Tiger Claws III (2000): 3 out of 10: The great Tiger Claws saga finally comes to a close. Sure the first Tiger Claw was a pedestrian movie of the week but the Tiger Claws II was a more entertaining and considerably more out there sequel so I suppose the third film could have built on the goodwill from the second film with its haunted house martial arts maze and sexy Cynthia Rothrock (As opposed the first film’s Parent Teachers Association Cynthia Rothrock.)
Nope… Cynthia Rothrock is back to her PTA look, never has a fight scene, and dies in the first ten minutes so Jalal Merhi can avenge her death. Because we all know we watch these movies for our Jalal Merhi action.

The Good
The Good: Well, this won’t take long. Loren Avedon is the good. He knows what kind of film this is and as a goatee wearing bad guy named Stryker, he chews the scenery from the corner of the screen till he consumes the entire frame. He is so delightful that you want him to capture Jalal Merhi and dismember him slowly (At the very least, so he can never direct again).
Bonus points for being called Stryker, which brings back delightful Airplane flashbacks during the movie. Striker? Striker, Striker, *Strike Her*!

The Bad
The Bad: I don’t even know where to start on this buffet of awfulness. Loren Avedon brings back three Chinese ghosts that are dead ringers for the villains from Superman II (Ursa, General Zod, Non). I mean perfect cos-play copies. Bullets can’t kill the ghosts and they are using the Hadouken from Street Fighter 2. Their goal, unsurprisingly, is to take over metropolis and install General Zod as their leader. This, of course, means that Jalal Merhi (a character who could not convincingly take cover behind a car door in the first film) is Superman. Ugh, Maybe I should have put this under The Ugly.
So Jalal Merhi needs to learn (relearn?) the martial art of Tiger Claw and find a new master so he can fight the Chinese ghosts and avenge Rothrock, who clearly has left the set and is not returning his calls. In walks Carter Wong.

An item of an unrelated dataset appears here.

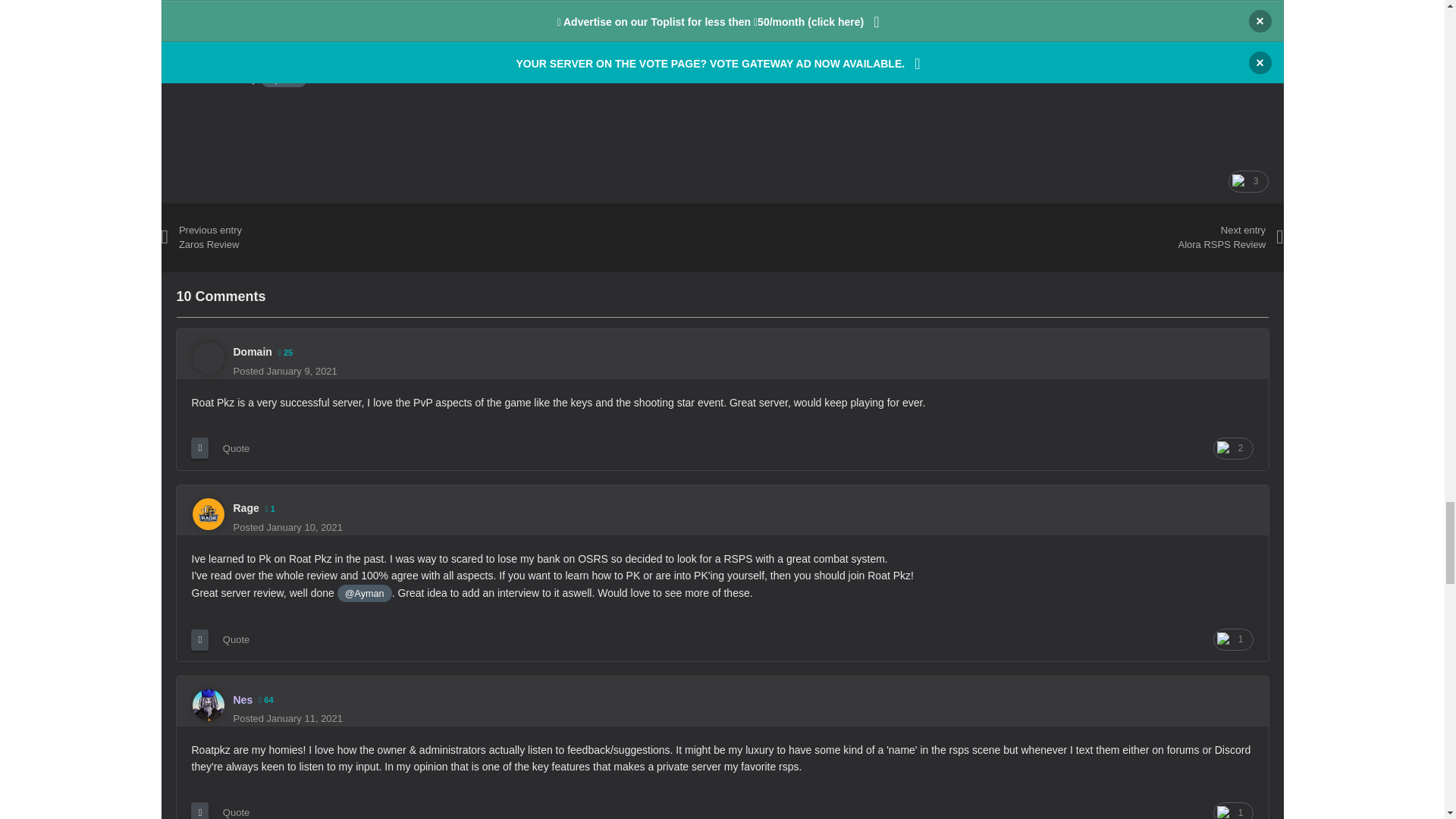
Positive (1248, 181)
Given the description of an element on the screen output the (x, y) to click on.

Look, I know Carter Wong is a classic actor who has done like 80 movies, but he is horrible in this. If I didn’t know any better (And I do) I would suspect he had never done a day of martial arts in his life.
So Carter Wong takes Jalal Merhi to his farm in upstate New York to train Rocky IV style. How this training will help him defeat magic ghosts that shoot energy balls is never explained.

The training is lame. Jalal is grabbing sushi on a string. Sticking his fist in a spinning wagon wheel. This would be laughed off The Karate Kid set. Wong doesn’t speak English all that well (The word Stryker is humorously well out of reach). So he has his daughter there to help. Except she doesn’t help with the training outside of a few you must try comments. She doesn’t sleep with our hero. She isn’t even kidnapped as far as I can recall? Why is she there?
And for that matter, where exactly are they supposed to be? Where exactly in upstate New York is there an endless frozen tundra and strip mines?

The Ugly
The Ugly: So Jalal Merhi learns how to catch a chicken and punch southpaw, and he is ready for the final showdown. Which takes place in a stairwell and parking garage of a generic office building. (Bangs head slowly on keyboard.)
The last fight is pretty awful, is the second lamest thing in a movie with a ton of competition (Really your hanging black plastic garbage bags and calling that a wall?). The location does the film no favors and the invulnerable ghosts suddenly getting beaten up by a flailing Jalal Merhi is headshaking.

If you are thinking, what a way to end a movie… oh don’t worry, Tiger Claws III has one more ace up its sleeve. You see, once Jalal Merhi defeats the ghost, there is a time warp and everything goes back to the beginning. Everyone is still alive and Cynthia Rothrock is smiling and trying to remember to get an unlisted number. I rarely curse in my reviews which I keep family friendly. But Fuck You Tiger Claws III. Seriously, it was all a dream? Fuck You.

In Conclusion
In conclusion: I am not saying there is a Tiger Claws curse, but neither Carter Wong nor Bolo Yeung worked after their Tiger Claws outings. They are some of the biggest names in martial arts theater. Loren Avedon was rarely seen after this film, and even Cynthia Rothrock only made six films in the following twelve years.
Jalal Merhi, on the other hand, went right into his “The Circuit” trilogy. Though in Merhi’s defense, he gave the leading roles to someone else this time. Mehri always seemed a little Tommy Wiseau in this series. Tiger Claws movies are not nearly as bad The Room, of course alas also not nearly as entertaining. I am surprised the boys at RiffTrax have not taken up the challenge of this trilogy. (There is plenty for them to work with in all three movies).

The Tiger Claw movies are a bit hard to find. I caught all three on Amazon Prime a few months ago, but when it was time to do some capture work, they were gone. Like a Chinese ghost from the Phantom Zone.